Lotte hatte dem Verleger erklärt: „Das ist unsere Geschichte!” - „Ist das alles die Wahrheit?”, will der Mann wissen - „Das ist mehr als die Wahrheit”, erklärt die junge Frau, „das ist Dichtung!” Genau dies dürfte auch der Leitsatz von Philipp Stölzl gewesen sein, als er den Film konzipierte und seine Fiktionen über die belegten historischen Fakten stellte. Das Goethe als Jura-Student durch die Prüfung fiel, dass er am Reichskammergericht in Wetzlar arbeitete, dass Kestner sein Chef war, stimmt so nicht.
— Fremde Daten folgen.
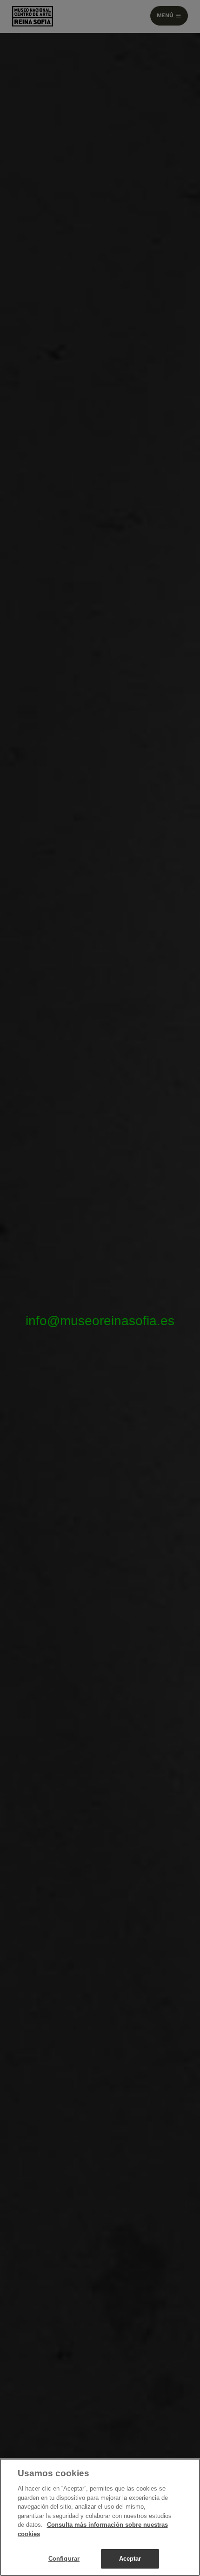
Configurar (64, 2558)
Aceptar (130, 2558)
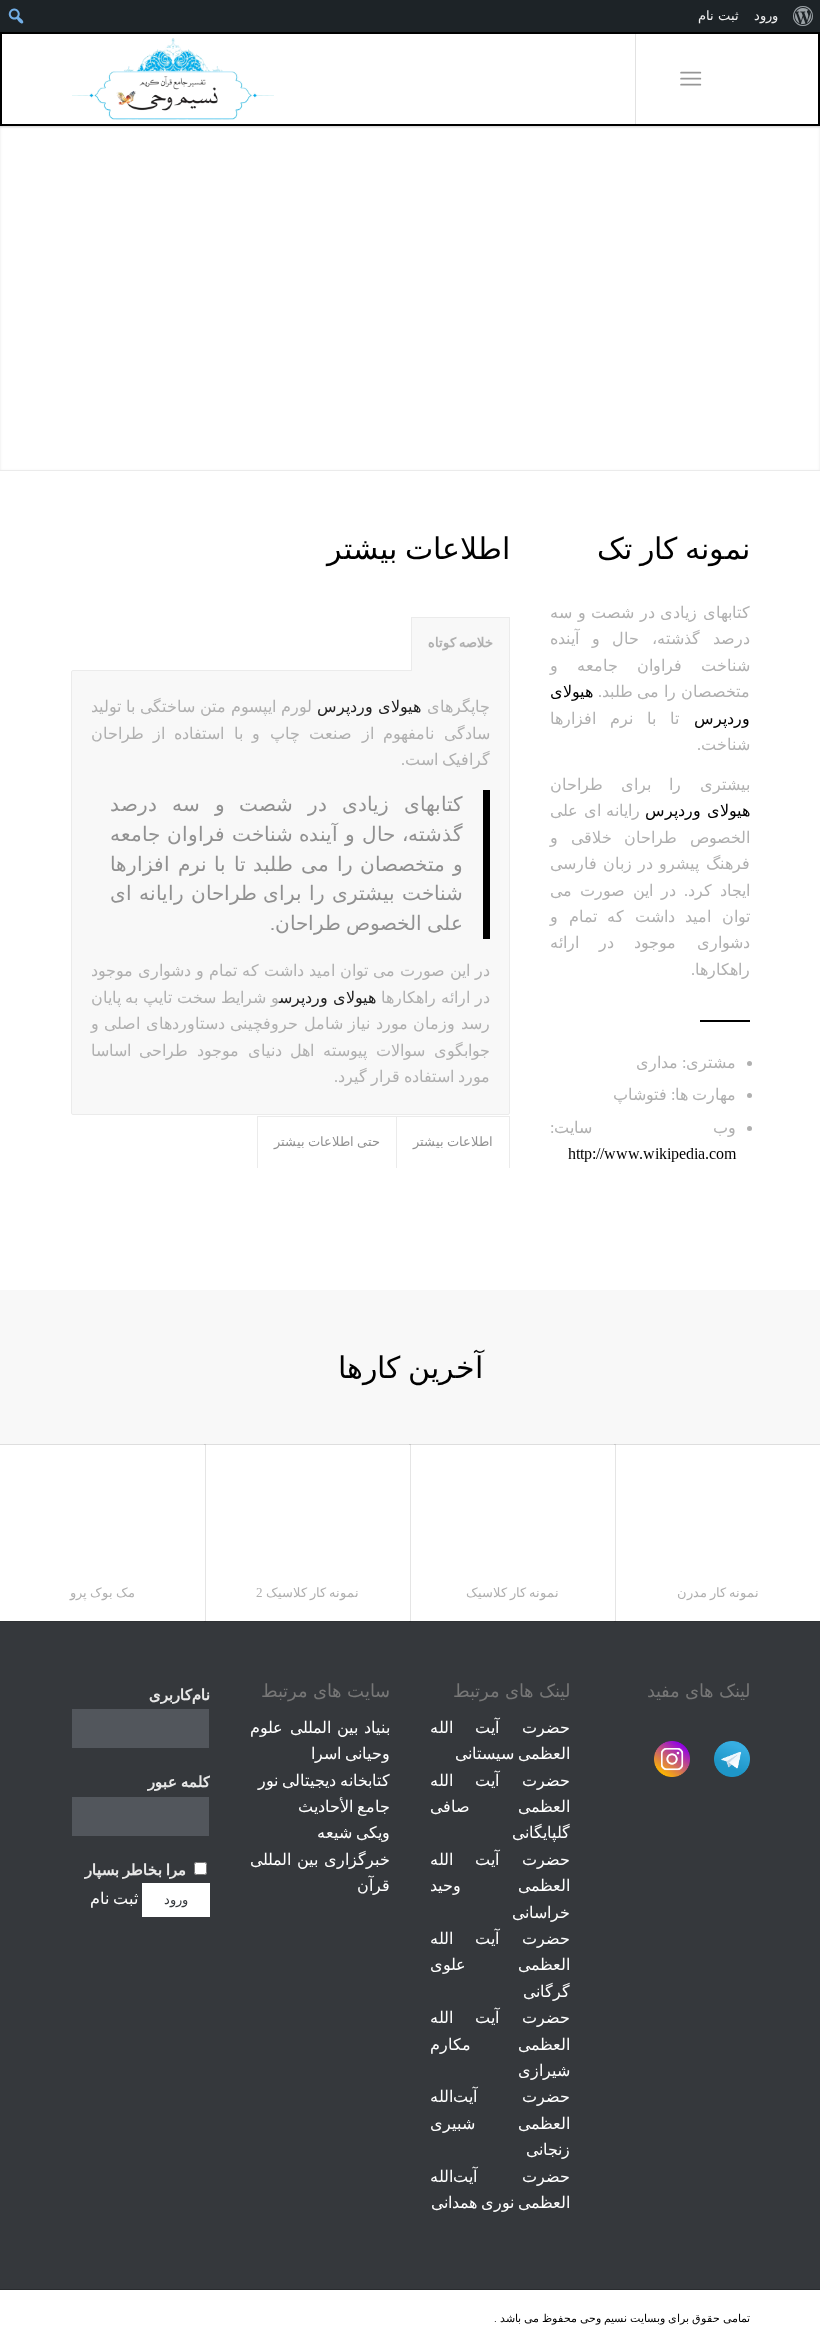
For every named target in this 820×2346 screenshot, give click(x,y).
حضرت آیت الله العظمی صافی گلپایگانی (499, 1807)
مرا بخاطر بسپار (137, 1870)
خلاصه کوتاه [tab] (460, 643)
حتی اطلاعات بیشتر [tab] (327, 1142)
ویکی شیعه (353, 1832)
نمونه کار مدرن (718, 1592)
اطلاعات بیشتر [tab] (453, 1142)
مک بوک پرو (102, 1592)
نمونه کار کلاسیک (512, 1592)
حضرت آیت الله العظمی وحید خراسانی (499, 1886)
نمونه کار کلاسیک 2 (307, 1592)
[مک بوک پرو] (102, 1505)
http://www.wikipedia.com (652, 1153)
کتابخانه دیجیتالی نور (324, 1780)
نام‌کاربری (179, 1695)
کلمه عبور (179, 1782)
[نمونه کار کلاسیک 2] (307, 1505)
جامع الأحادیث (344, 1806)
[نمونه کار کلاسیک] (512, 1505)
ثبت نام (114, 1898)
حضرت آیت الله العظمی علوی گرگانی (499, 1965)
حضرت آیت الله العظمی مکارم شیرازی (499, 2044)
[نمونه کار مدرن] (717, 1505)
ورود (766, 15)
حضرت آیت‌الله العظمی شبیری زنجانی (499, 2123)
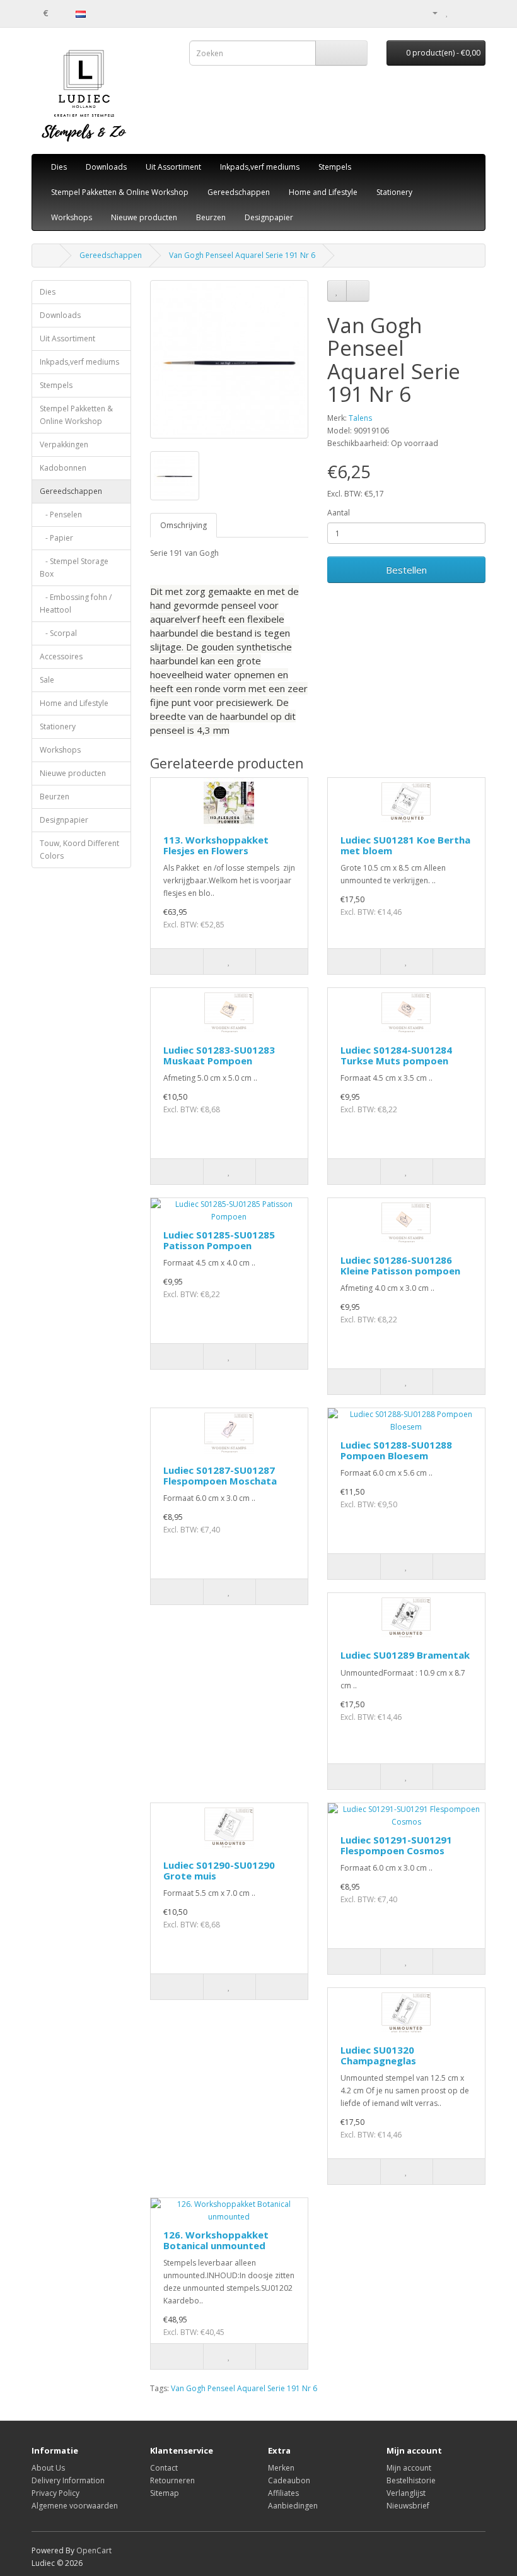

Auch war Lotte schon Kestners Braut, bevor sie Goethe kennenlernte; schließlich entstand „Die Leiden des jungen Werther” erst nach Goethes Zeit in Wetzlar, und Lotte war nicht die einzige Frau, die ihm zu dem Briefroman Anlass gegeben hatte, der übrigens auch nicht in einem Kerker von Wetzlar geschrieben wurde. Man sollte sich also des fiktiven Charakters dieses Films genau bewusst sein. Dennoch sind Goethe und sein Werk hier überall wiederzufinden; Stölzl hat nicht nur wörtliche Zitate in die Dialoge eingebaut (manchmal benützt der Titelheld Goethe-Zitate, als würde er sie gerade spontan erfinden), sondern auch visuelle Motive seines Werks anklingen lassen. Goethe, der Lotte vor der Kirche abpasst, das Volksfest und das Besäufnis des Dichters verweisen auf „Faust”, und der Hinweis des Vaters an den Sohn („Ein unnütz Leben ist ein früher Tod” stammt aus dem Drama „Iphigenie auf Tauris”.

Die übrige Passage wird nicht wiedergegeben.